31 de out. de 2020

Celebrar com a humildade da Liturgia

Toda celebração litúrgica propõe um compromisso existencial do celebrante com Deus. Da parte divina, o compromisso sempre acontece, porque Deus derrama sua graça e nos alimenta com sua vida. Da parte humana, dada nossa fragilidade, nem sempre assim acontece. Não poucas vezes, celebramos descompromissadamente. Isso pode ser por desatenção ou pelo modo de celebrar, favorecendo manifestações de espiritualismos “psicologizantes e analgésicos” ou do tipo autoajuda.

Tais celebrações estão estritamente voltadas para o individualismo com promessa de socorrer ou sarar um mal-estar psicológico, causado por uma decepção, uma tristeza, uma angústia ou algum fracasso. Que uma celebração litúrgica bem realizada promove bem-estar psicológico, produz paz interior e alegria espiritual, não se discute. O tema presente são as celebrações direcionadas e realizadas carregadas unicamente no emocional e no sentimental. Minha preocupação pensa em assembleias, nas quais a ladainha de dores e mazelas sempre é anunciada com dramaticidade, pedindo que os que sofrem levantem as mãos, fechem os olhos, coloquem a mão no coração, coloquem a mão no ombro de quem está ao lado... Ritos que não pertencem ao ritual litúrgico da Igreja. Não os classifico em categorias de litúrgicos ou não litúrgicos; o ponto está na finalidade: usados unicamente para emocionar e confundir a emoção como experiência mística.

A celebração litúrgica, evidentemente, contém sentimento e emoção, mas não se serve deles de modo abusivo, dado o risco de desvio na experiência espiritual. No meu consultório de psicólogo tenho atendido várias pessoas que criaram escrúpulos por se sentirem curadas no momento emocional (uma espécie de transe psicológico) e, na volta para o cotidiano, perceberam que nada tinha acontecido.
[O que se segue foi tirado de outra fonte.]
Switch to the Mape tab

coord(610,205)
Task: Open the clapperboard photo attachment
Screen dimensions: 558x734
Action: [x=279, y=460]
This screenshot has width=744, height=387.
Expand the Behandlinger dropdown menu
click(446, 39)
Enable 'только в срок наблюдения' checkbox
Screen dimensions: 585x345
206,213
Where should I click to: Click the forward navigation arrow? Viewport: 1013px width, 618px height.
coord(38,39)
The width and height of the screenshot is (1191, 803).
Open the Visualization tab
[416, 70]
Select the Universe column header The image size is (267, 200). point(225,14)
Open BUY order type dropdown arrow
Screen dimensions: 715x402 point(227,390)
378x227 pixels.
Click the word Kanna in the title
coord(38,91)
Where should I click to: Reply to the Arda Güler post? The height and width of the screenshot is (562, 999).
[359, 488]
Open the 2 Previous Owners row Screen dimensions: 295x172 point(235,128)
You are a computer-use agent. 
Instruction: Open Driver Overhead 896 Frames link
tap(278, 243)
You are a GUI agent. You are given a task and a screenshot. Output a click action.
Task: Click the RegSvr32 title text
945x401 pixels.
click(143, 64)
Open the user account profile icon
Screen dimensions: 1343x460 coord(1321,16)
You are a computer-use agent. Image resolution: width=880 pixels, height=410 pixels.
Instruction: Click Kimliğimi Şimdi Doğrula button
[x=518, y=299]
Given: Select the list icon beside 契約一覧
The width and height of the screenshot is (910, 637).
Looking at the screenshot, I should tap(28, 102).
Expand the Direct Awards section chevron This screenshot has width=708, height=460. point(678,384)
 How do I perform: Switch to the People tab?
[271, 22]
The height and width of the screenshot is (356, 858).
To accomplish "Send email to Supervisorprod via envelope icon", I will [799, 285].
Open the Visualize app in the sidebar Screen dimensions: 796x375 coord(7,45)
Assuntos como castigo divino, não se sentir amado por Deus, sentimento de vulnerabilidade espiritual... São temas que acendem um sinal de alerta aos bispos, padres e responsáveis pela Pastoral Litúrgica.

Espiritualismos analgésicos são capazes de consolar as pessoas e promoter esperanças por um momento. Usam e abusam de frases de autoajuda com promessas e garantias que Deus está curando ou resolvendo situações problemáticas. Alguns presidentes de assembleias litúrgicas indicam esta ou aquela oração poderosa; algo que também é estranho na Teologia Espiritual católica, porque a oração, e particularmente a oração litúrgica, nunca se apresenta com adjetivos de poderosa, milagrosa... mas com a simplicidade humildade da adoração, do memorial e da súplica. Falar de fórmulas orantes poderosas, ao meu ver, é descrer na oração humilde e sincera elevada a Deus.

Pode ser que falte formação, pode ser que na tentativa de fazer o melhor se apele para o que não tem relevância nem na Teologia Litúrgica e nem na Espiritualidade Litúrgica. Não estou discutindo a boa intenção de quem introduz tais ritos na Liturgia. Apenas peço atenção para a diferença entre a finalidade proposta por estes ritos e a finalidade proposta pela Liturgia. É preciso ter cuidado para não confundir as pessoas. A Liturgia não promete milagres, curas e libertações com ritos e rezas. As praenotandas do Ritual da Unção dos Enfermos e do Ritual de Bênçãos chamam atenção que o efeito de curas e resolução de problemas é sempre vontade de Deus e, para que isso aconteça, a Liturgia católica, na sua história milenar, sempre primou por se colocar como serva, simples e humilde, confiante e suplicante, diante de Deus para adorá-lo e suplicar a graça necessária respeitando a vontade divina. Deus, em sua bondade, misericórdia e sabedoria infinitas, saberá fazer o que precisa ser feito.